■ **Text shown**
** start **

If you plan on participating in a BKFT event it will save you a few bucks....
and this magazine is pretty cool!


----------



## Bubbagon (Mar 8, 2010)

Does EVERYTHING have to lead back to the Buckeye Kayak Fishing Trail?
WHEW! You're wearing me out a bit with all that, brutha.

I just like the magazine and thought others might enjoy the free online version.


----------



## USMC_Galloway (May 13, 2011)

I thought it was weird they didnt have any of the Jackson boats in the section with all the fishing platforms. It does show you how the sport has grown, just a few years ago the Tarpon was the bee's knees in the fishing world ( and still a very good boat), but now there are tons of options out there. 

Yak_On just picked up the Slayer, so I am excited to see that sucker on the water. Ive been peeking at the magazine on my breaks at work, kinda like porn, so thanks for shairing the free PDF file though, now I can look at while on the jon! 

PS Lets go Tarpon fishing!


----------



## Bubbagon (Mar 8, 2010)

That Slayer is a cool boat, man. I drooled over one in person for a few hours this weekend.

Tarpon fishing, huh? I have a loose plan for that involving kayak camping in the Keys. A couple of other eager beavers might make a plan like that come together...

We laughed about you on Sunday, Larry. SEVEN kayaks...
We figure your lady is either a saint, you've got way more cash than we thought you had, or you're packing some serious trouser trout!
Neal says he saw you take a leak by the ATM machine and swears it's not either of the last two choices....LOL!!!


----------



## USMC_Galloway (May 13, 2011)

Yeah what I fail to mention is that 3 of the boats are under 400 bucks, and 1 has only been on the water once, ( stupid Freedom Hawk), so the Vapor , Coosa and now the outback are the only ones that get used. And joining a family with 300 + acres of gas land in WV doesnt hurt either
 
As for seeing packages, for some reason every time on the Koko Neil feels the need to take off his pants and float in his boxers. Am I sending those type of signals !? I am a Marine not a seamen. 

Keep me posted on the Keys, I am tired of seeing all these guys getting a tarpon from the yak , its time to join the club!


----------



## Bubbagon (Mar 8, 2010)

I had to ask him several times to keep his pants on. He hears your name...and it's all lovey dovey eyes and pants on the ground at that point.:T


----------



## Bubbagon (Mar 8, 2010)

** end **

■ **Stored records**
** start **

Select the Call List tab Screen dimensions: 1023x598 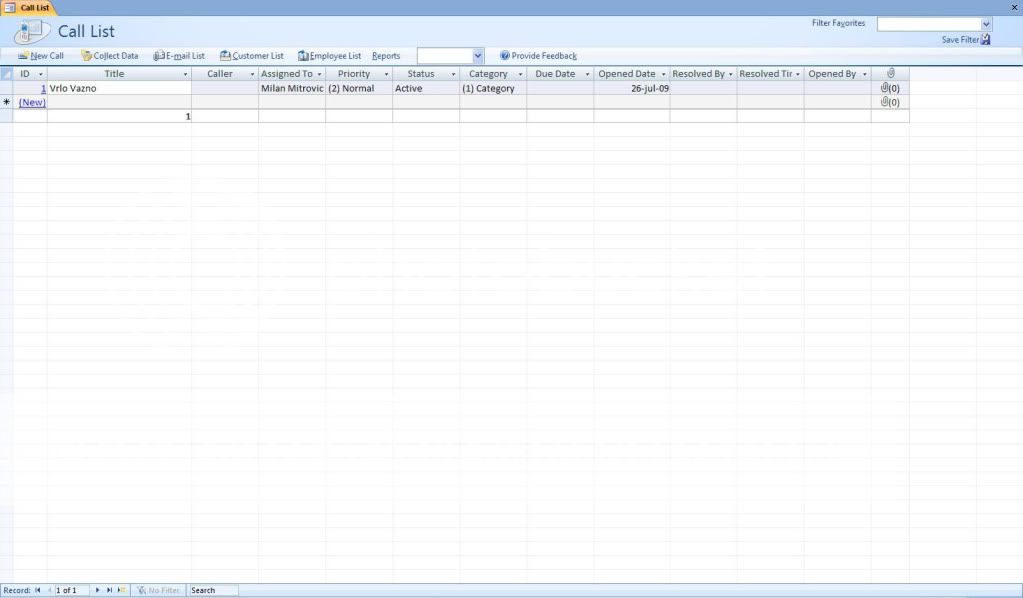pos(33,7)
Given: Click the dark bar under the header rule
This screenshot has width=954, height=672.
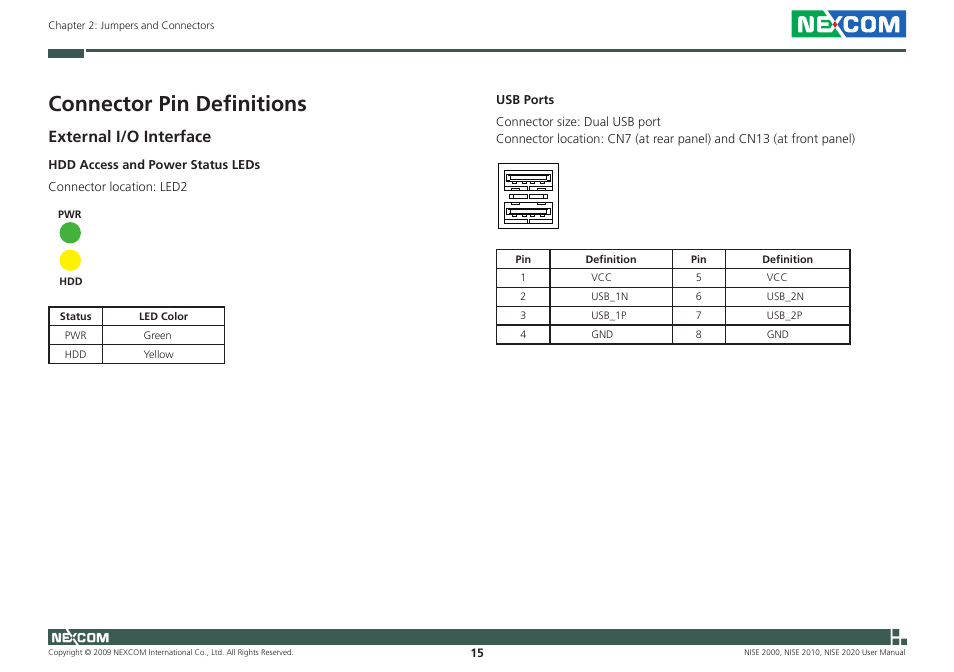Looking at the screenshot, I should tap(65, 54).
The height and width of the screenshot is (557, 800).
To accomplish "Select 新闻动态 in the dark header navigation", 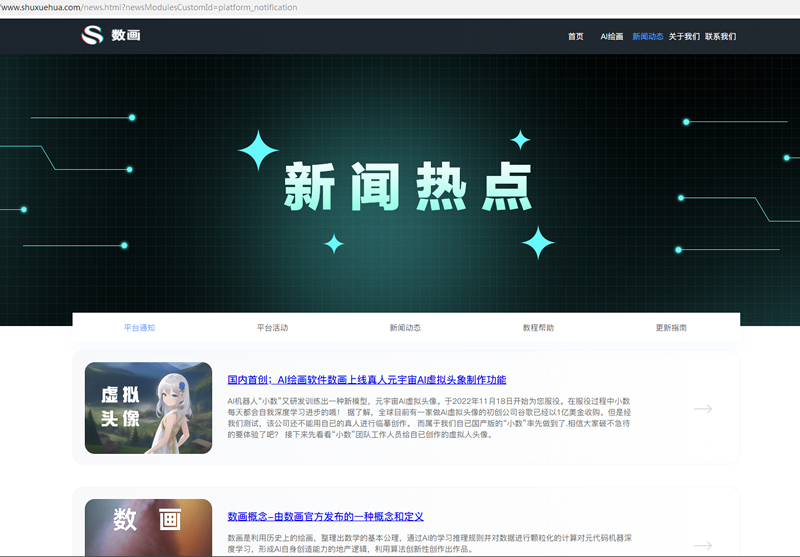I will pyautogui.click(x=647, y=36).
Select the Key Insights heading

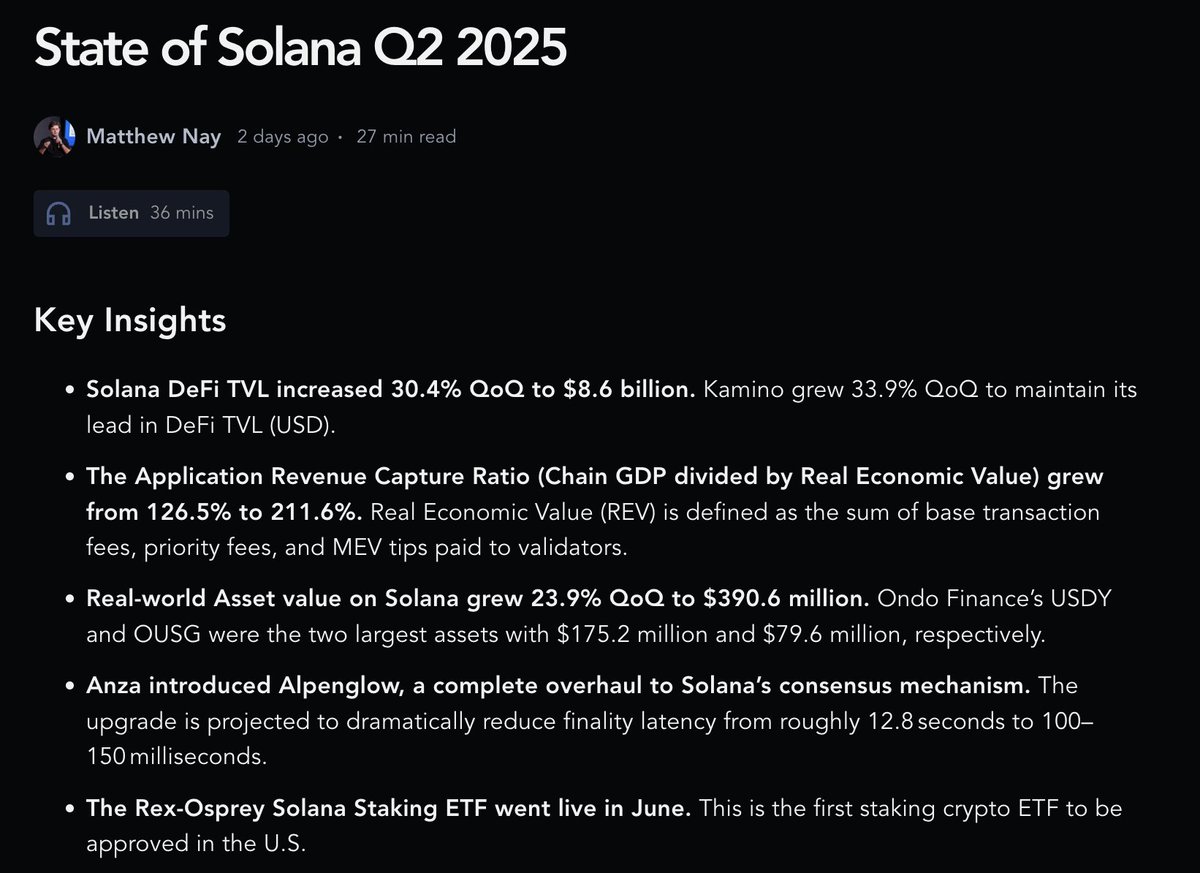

** end **

■ **Problems**
1: Reproduce the stretch of the kayak fishing thread from "As for seeing" through "join the club!".
2: In the kayak fishing thread, which boats does USMC_Galloway say are the only ones that get used?
3: Summarize the kayak fishing thread in three sentences.

■ **Written responses**
1:
As for seeing packages, for some reason every time on the Koko Neil feels the need to take off his pants and float in his boxers. Am I sending those type of signals !? I am a Marine not a seamen. 

Keep me posted on the Keys, I am tired of seeing all these guys getting a tarpon from the yak , its time to join the club!

2: The Vapor, the Coosa and the Outback.

3: Bubbagon shares a free online version of a kayak fishing magazine he likes, and USMC_Galloway remarks that it leaves Jackson boats out of its fishing platform section but shows how many options the growing sport now has. The two talk about the Slayer and about a loose plan for tarpon fishing combined with kayak camping in the Keys. After being teased about owning seven kayaks, USMC_Galloway explains that only three of them actually get used.